China is capable of ensuring stable supplies and prices of key commodities during the coming New Year and Spring Festival holidays, the country's top economic regulator said on Thursday.
Meng Wei, a spokeswoman with the National Development and Reform Commission, said there will be sufficient supplies of commodities "essential for livelihood" during the holidays, and their prices will remain stable.
In the next step, the NDRC will make a big push to strengthen monitoring and early warning over prices, guide localities to stabilize production and enrich commodity reserves, Meng said at a news conference in Beijing.
China's overall price levels are within a reasonable range despite rising global inflationary pressure, as China's consumer price index rose 0.9 percent in the first 11 months, much lower than the figures of major economies, Meng said.
Referring to coal prices, Meng said various parties have been longing to see a pricing mechanism to stabilize coal prices. And the NDRC will continue to work on the mechanism and take timely measures to keep coal prices within a reasonable range.
Li Xuesong, director of the Institute of Quantitative and Technological Economics, which is part of the Chinese Academy of Social Sciences, expects China's overall prices will rise moderately in 2022.
Citing a newly released blue book by the CASS, he said the PPI and CPI are set to increase 5 percent and 2.5 percent, respectively, in China in 2022.
Louis Kuijs, head of Asia Economics of Oxford Economics, a think tank, said he expects global and domestic supply constraints, as well as global commodity prices, to ease in the future.
"As a result, we expect China's producer price inflation to fall sharply in 2022. Pass-through to consumer prices remains low amid strong competition and subdued consumption. Thus, we don't expect CPI inflation will exceed the central bank's target and should not affect monetary policy in a major way," Kuijs said.
During the news conference, Meng from the NDRC also said China will speed up the implementation of projects funded by local government special-purpose bonds to boost investment.
As a larger proportion of this year's local government special bonds were issued in the second half, a considerable part of those special bonds will be used in the first quarter next year, Meng said.
"In this setting, the use of those local government bonds and the issuance of special bonds in 2022 will provide strong support for expanding effective investment next year," Meng added.
The NDRC will urge localities to complete all preparatory work for projects that have not been started yet and strengthen coordination and promotion of projects under construction, the spokeswoman said.

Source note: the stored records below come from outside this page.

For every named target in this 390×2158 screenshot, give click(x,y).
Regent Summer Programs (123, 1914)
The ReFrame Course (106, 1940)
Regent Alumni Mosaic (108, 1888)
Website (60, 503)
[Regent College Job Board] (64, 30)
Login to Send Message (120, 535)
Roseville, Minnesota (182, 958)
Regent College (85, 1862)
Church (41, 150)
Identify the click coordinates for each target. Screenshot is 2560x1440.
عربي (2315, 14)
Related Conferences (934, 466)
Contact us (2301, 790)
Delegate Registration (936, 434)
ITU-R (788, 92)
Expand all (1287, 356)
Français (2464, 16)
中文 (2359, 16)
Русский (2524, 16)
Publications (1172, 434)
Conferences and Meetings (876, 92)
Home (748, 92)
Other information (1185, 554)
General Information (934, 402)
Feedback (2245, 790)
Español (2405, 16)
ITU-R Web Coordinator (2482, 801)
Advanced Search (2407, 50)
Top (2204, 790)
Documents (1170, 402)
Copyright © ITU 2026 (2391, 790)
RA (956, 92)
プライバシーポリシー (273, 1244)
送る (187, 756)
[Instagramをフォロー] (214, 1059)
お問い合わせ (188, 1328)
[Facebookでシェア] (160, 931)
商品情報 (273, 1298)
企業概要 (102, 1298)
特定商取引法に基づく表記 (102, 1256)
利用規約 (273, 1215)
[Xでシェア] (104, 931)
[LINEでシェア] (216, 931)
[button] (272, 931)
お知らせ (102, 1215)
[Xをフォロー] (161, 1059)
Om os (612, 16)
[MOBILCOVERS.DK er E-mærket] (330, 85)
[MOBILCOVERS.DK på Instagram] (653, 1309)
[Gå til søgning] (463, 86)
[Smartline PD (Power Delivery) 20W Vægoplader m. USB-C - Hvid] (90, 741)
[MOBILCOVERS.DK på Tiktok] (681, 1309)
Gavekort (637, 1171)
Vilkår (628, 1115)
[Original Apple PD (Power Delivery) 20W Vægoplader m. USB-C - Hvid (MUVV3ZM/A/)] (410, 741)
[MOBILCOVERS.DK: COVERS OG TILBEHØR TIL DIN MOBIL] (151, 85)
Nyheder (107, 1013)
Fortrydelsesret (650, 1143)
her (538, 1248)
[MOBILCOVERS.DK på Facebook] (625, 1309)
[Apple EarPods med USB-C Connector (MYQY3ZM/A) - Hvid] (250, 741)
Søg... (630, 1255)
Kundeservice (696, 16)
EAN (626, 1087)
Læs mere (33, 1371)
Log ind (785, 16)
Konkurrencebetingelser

To better deal with pressure related to supply, demand and expectations, Tang Jianwei, chief researcher at Bank of Communications financial research center, said a proactive fiscal policy should have a greater effect on stabilizing growth and expanding demand, including increasing investment in "new infrastructure" and taking more steps for tax and fee reductions.
Citing the tasks mapped out by the Central Economic Work Conference held last week, Luo Zhiheng, deputy director and chief macroeconomic analyst of Yuekai Securities research institute, said stabilizing investment will be a key focus of economic work in the future, which will help hedge against downside risks.